Secondly, if Christianity was a liberation movement, rather than an apocalyptic millenarian cult, this might change the way we view the dynamics of the movement or even the role of Jesus within it. Should we continue to view Jesus as a charismatic genius who singularly initiated the Christian movement?

It is curious that scholars resort to the language and paradigm of millenarianism among the "natives" when reconstructing the Jesus movement rather than looking critically at the new social movements of their own time and society such as the workers' movement, the civil rights movement, the feminist movement, or the ecological movement, among others. ... To understand social movements and their hopes and dreams in the way millenarianism does is to misunderstand their pathos for bringing about justice.

In contrast to the construct of millenarian movements, social movements for change are not always inaugurated by a charismatic leader nor do they expect that change will benefit only their own group, the "elect." For instance,the civil rights movement was not initiated by Dr.

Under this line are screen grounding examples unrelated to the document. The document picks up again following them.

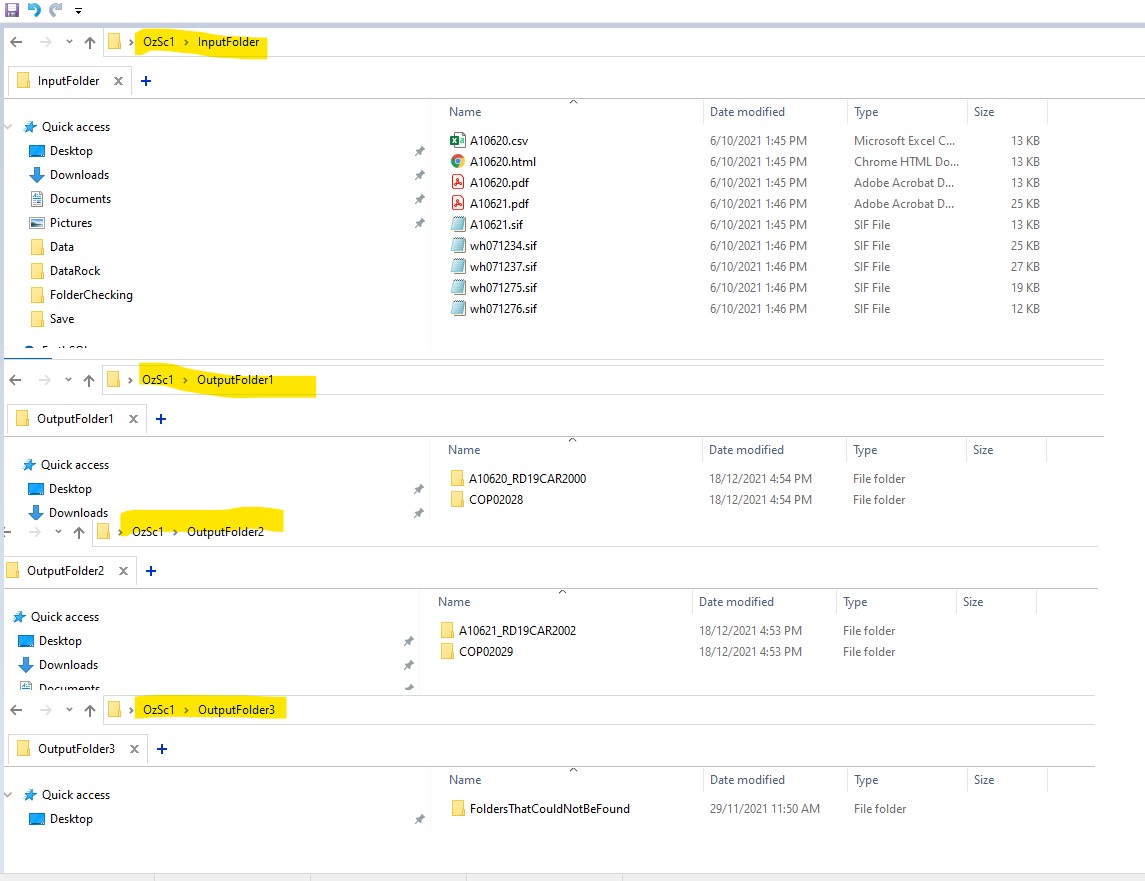Open the A10620.csv Excel file

point(498,141)
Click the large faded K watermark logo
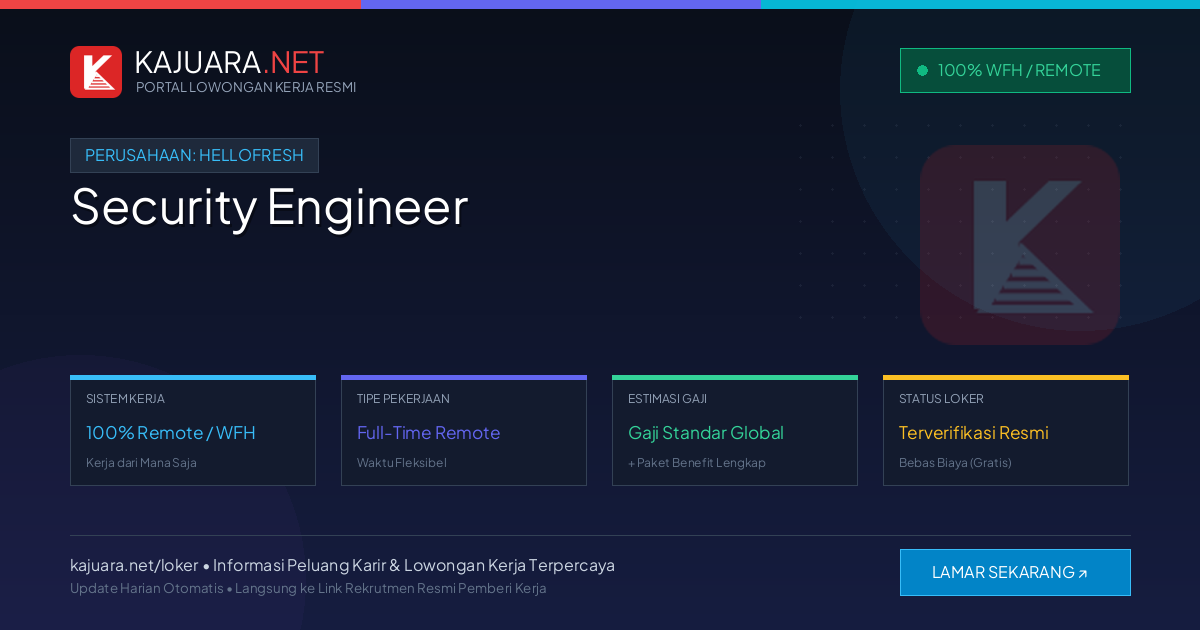1200x630 pixels. 1020,245
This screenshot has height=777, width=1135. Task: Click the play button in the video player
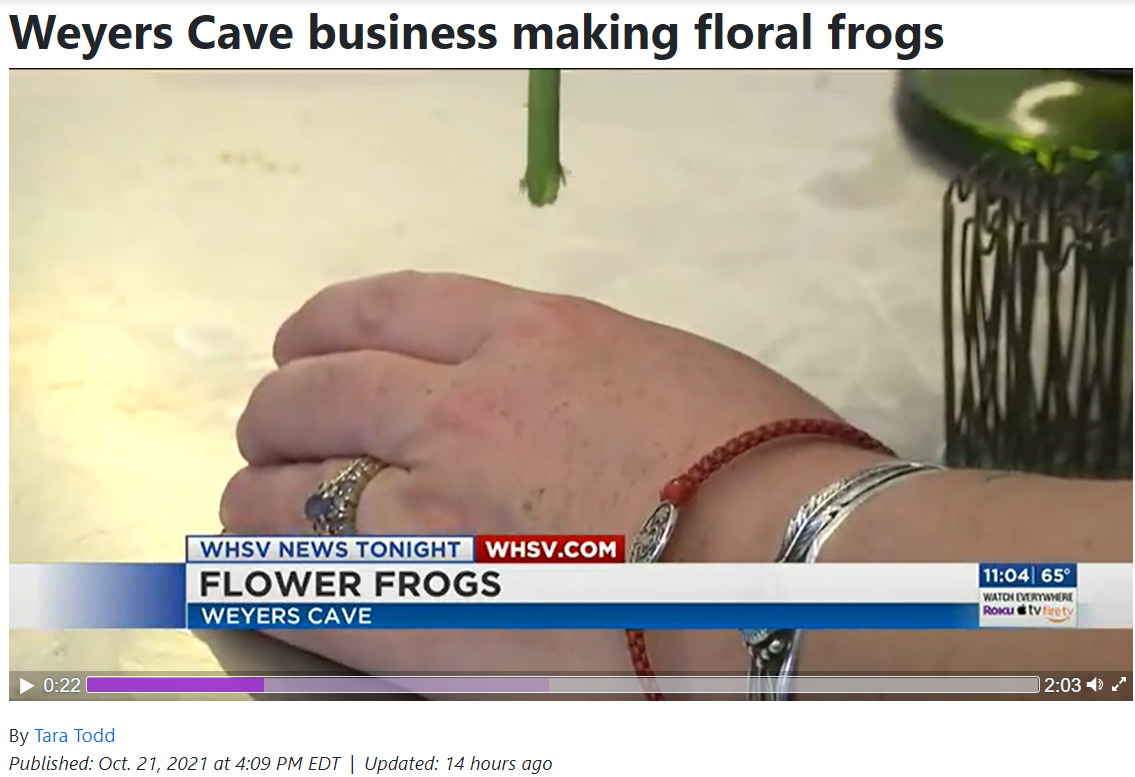[26, 685]
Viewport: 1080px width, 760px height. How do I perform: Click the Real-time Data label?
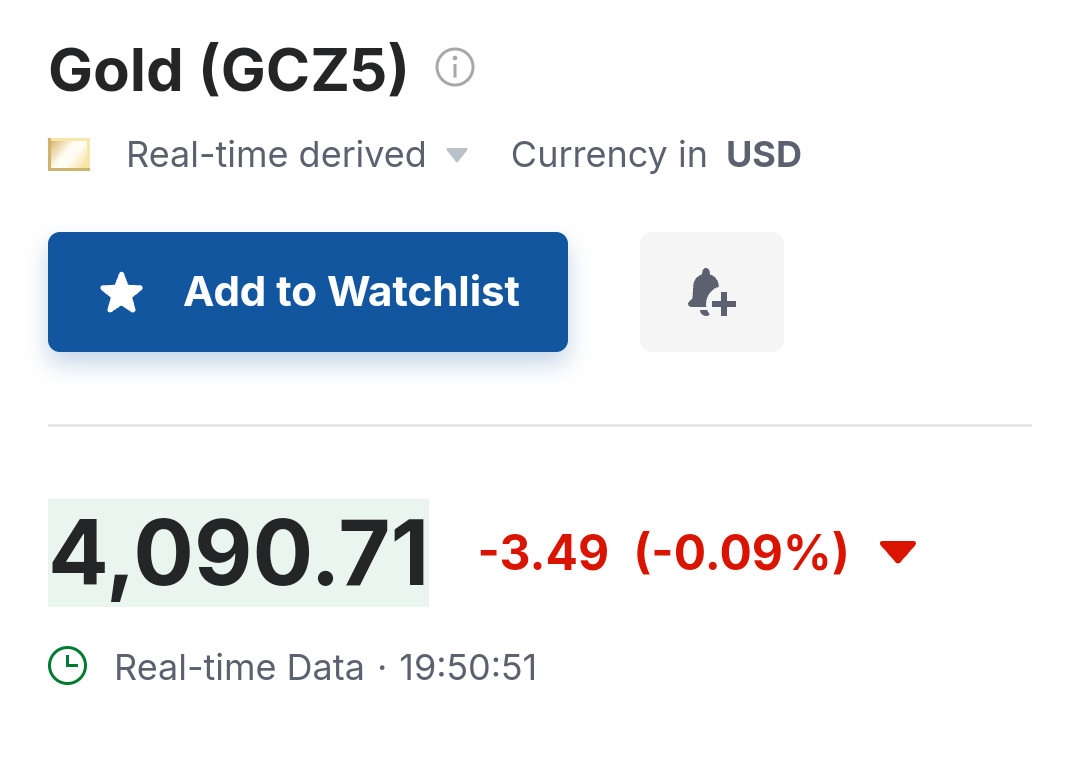239,667
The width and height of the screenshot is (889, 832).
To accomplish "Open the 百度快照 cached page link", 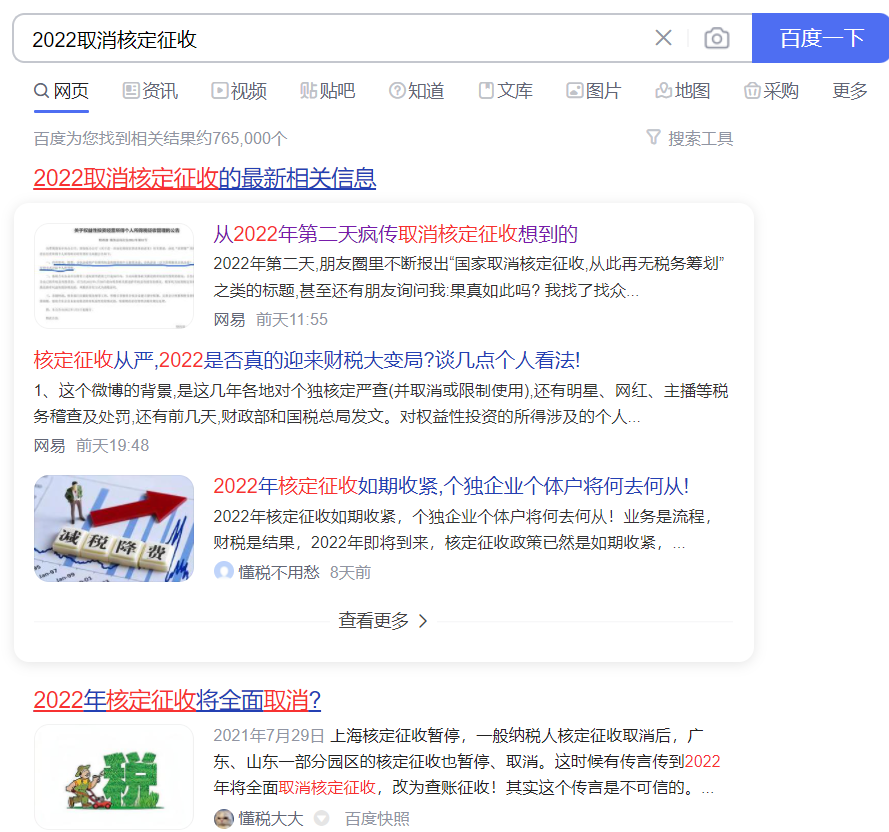I will [x=377, y=818].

Martin Luther King Jr., nor was it considered to be "his" movement. Rather, he was a part of the civil rights movement and provided the rhetorical leadership that galvanized the movement. (ibid, p. 111)

Date: 2005-07-29 04:26 pm (UTC)
From: [identity profile] sophiaserpentia.livejournal.com
The point that I glean from Schuessler Fiorenza's argument is that the modern orthodox interpretation of mikvah is but one of several interpretations held within Jewish tradition throughout the ages. In other words, not all Jews, then or now, read the text of the Torah as closely as Orthodox Jews or Fundamentalist Christians today.

The concern is thus that Christianity as cast as stepping outside Judaism to "free us" from the cruel yoke of harsh Jewish law, when it is more appropriately seen as one Jewish interpretation being argued against another Jewish interpretation.